Défis:
A) Réécrivez sous forme de liste le paragraphe du texte sur les péchés du mail qui commence par « Fernando Lagrana, étudiant en DBA », en conservant ses faits principaux.
B) Recopiez sans aucune modification un passage du texte sur les péchés du mail : commencez aux mots « Péché n°1 : la » et arrêtez-vous après « ses deux mondes. ».

Texte de la page:
=====
Les 7 péchés capitaux du mail – ou quels sont les comportements peu éthiques liés à son utilisation ?


Vous êtes-vous déjà senti dépassé par le nombre de mails reçus par jour ? Vous est-il arrivé d’être harcelé par un collègue exigeant une réponse immédiate à ses courriels ? Ou encore vous retrouver au cœur d’un échange de mails entre collègues échauffés ? Oui, le mail est devenu le mode de communication le plus utilisé dans les entreprises.

Outil désormais incontournable, il a récemment acquis mobilité et ubiquité avec le développement des Smartphones et Androïds. De telles caractéristiques qui amènent à des comportements parfois peu éthiques et souvent improductifs. Déclinaison de ces nouveaux comportements et des solutions pour y remédier.

Fernando Lagrana, étudiant en DBA à Grenoble Ecole de Management, professeur auxiliaire de management à la Webster University de Genève et responsable des partenariats à l’Union internationale des télécommunications, s’est penché sur les questions d’éthique dans l’utilisation des communications électroniques dans le monde du travail. Son travail de thèse lui a permis de mettre en exergue les comportements les plus fréquents des utilisateurs du mail. Ils sont sept, à l’instar des péchés capitaux…

Péché n°1 : la douce exubérance (ou la multiplication des mails superflus).

C’est le travers typique des utilisateurs qui surchargent inutilement les boîtes mails. A titre d’exemple, l’employé zélé qui transmet ses courriels à plus de destinataires que nécessaire ou utilise la «Réponse à tous» et le « Merci !» sans discernement.

Ce sont aussi des collègues adeptes du « clique et fonce » qui, à peine ont-ils envoyé leur mail, qu’ils font irruption dans le bureau du destinataire ou l’appellent pour avoir une réponse immédiate.

Péché n°2 : l’identité mêlée (ou la fin des frontières entre public et privé)

Elle concerne la séparation vie professionnelle/vie privée qui auparavant était plus marquée. L’avènement du courrier électronique et des mobiles a fait disparaître les frontières entre ses deux mondes.

Le collaborateur reçoit les photos de sa famille sur son mail professionnel comme il peut consulter ses mails professionnels depuis son domicile ou en accompagnant son enfant à une activité extra scolaire.

Péché n°3 : la froide indifférence (ou la déshumanisation du management)

L’indifférence est une nouvelle forme d’abus de pouvoir «électronique», quand un manager montre de manière ostentatoire et publique, par le biais des messageries électroniques, qu’il détient seul le pouvoir de décider et d’imposer. Ces attitudes, qui s’étaient estompées depuis les années 70 et 80, reviennent avec les TIC.
=====
Lignes fournies:
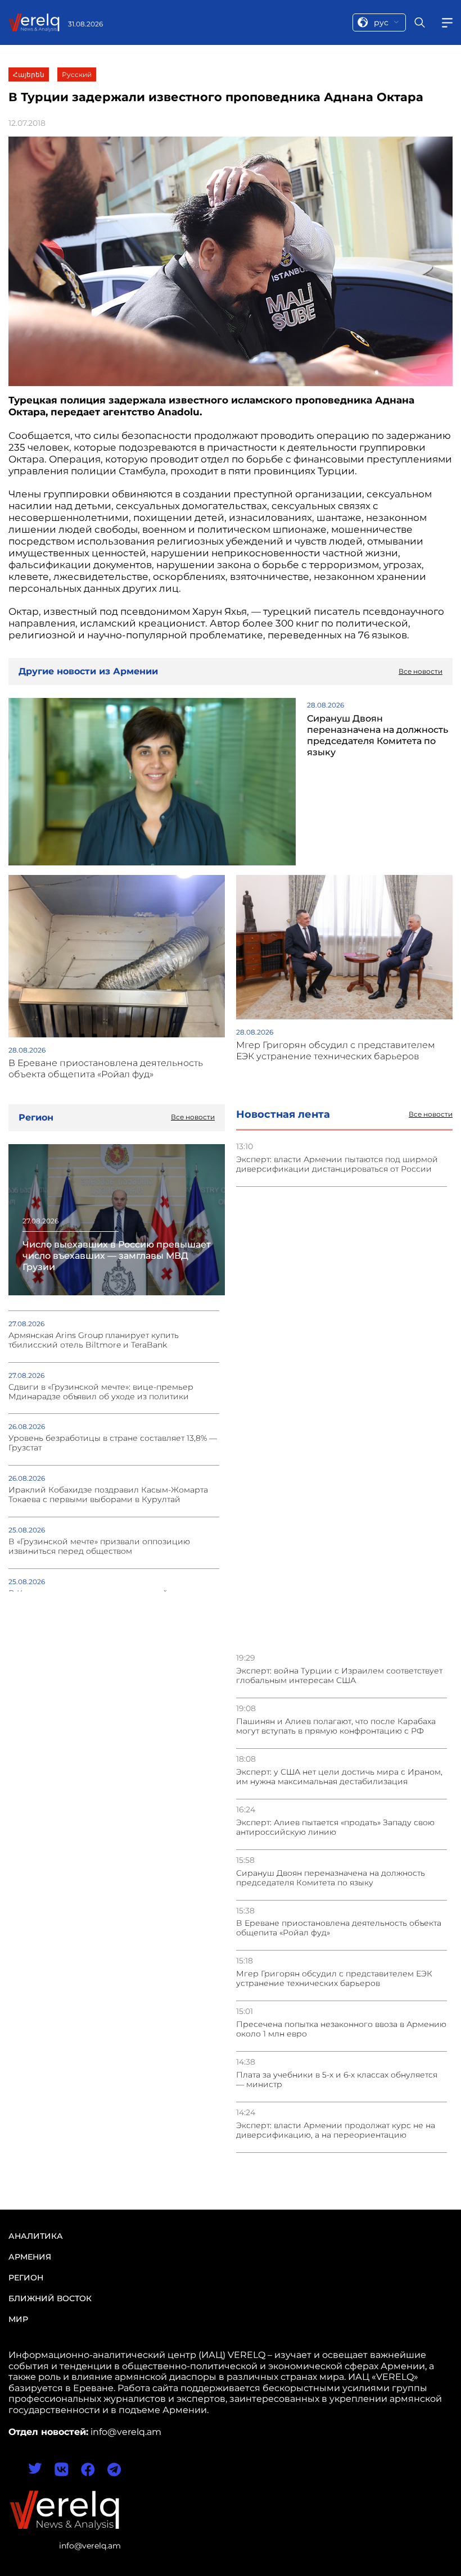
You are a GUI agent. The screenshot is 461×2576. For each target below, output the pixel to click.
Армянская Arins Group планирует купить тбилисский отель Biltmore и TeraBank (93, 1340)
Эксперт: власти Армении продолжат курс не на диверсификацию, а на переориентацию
=====
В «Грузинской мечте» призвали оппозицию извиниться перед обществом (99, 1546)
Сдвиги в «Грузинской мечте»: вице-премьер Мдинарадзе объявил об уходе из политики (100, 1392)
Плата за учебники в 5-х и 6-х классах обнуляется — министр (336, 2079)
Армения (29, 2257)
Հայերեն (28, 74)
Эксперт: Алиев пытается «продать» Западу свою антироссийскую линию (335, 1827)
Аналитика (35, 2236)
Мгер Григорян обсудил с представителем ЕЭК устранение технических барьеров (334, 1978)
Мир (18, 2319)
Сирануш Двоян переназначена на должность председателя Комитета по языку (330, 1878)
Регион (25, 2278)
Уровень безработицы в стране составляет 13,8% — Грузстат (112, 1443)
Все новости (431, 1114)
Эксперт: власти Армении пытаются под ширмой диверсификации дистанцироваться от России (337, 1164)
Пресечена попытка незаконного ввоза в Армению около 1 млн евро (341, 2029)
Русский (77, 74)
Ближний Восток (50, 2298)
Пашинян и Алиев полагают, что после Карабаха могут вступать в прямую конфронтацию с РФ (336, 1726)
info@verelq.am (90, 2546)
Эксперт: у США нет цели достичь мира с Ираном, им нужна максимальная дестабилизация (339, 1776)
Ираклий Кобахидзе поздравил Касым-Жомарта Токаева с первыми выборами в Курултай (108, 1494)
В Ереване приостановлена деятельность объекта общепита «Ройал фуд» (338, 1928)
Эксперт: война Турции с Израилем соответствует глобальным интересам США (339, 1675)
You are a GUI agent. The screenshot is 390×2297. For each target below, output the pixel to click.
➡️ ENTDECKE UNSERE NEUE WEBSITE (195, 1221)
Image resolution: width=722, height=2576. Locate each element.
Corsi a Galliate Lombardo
=====
Réponses:
A)
- Fernando Lagrana est étudiant en DBA à Grenoble Ecole de Management, professeur auxiliaire de management à la Webster University de Genève et responsable des partenariats à l'Union internationale des télécommunications.
- Il a étudié l'éthique de l'usage des communications électroniques dans le monde du travail.
- Sa thèse fait ressortir les sept comportements les plus fréquents des utilisateurs du mail, rapprochés des péchés capitaux.

B)
Péché n°1 : la douce exubérance (ou la multiplication des mails superflus).

C’est le travers typique des utilisateurs qui surchargent inutilement les boîtes mails. A titre d’exemple, l’employé zélé qui transmet ses courriels à plus de destinataires que nécessaire ou utilise la «Réponse à tous» et le « Merci !» sans discernement.

Ce sont aussi des collègues adeptes du « clique et fonce » qui, à peine ont-ils envoyé leur mail, qu’ils font irruption dans le bureau du destinataire ou l’appellent pour avoir une réponse immédiate.

Péché n°2 : l’identité mêlée (ou la fin des frontières entre public et privé)

Elle concerne la séparation vie professionnelle/vie privée qui auparavant était plus marquée. L’avènement du courrier électronique et des mobiles a fait disparaître les frontières entre ses deux mondes.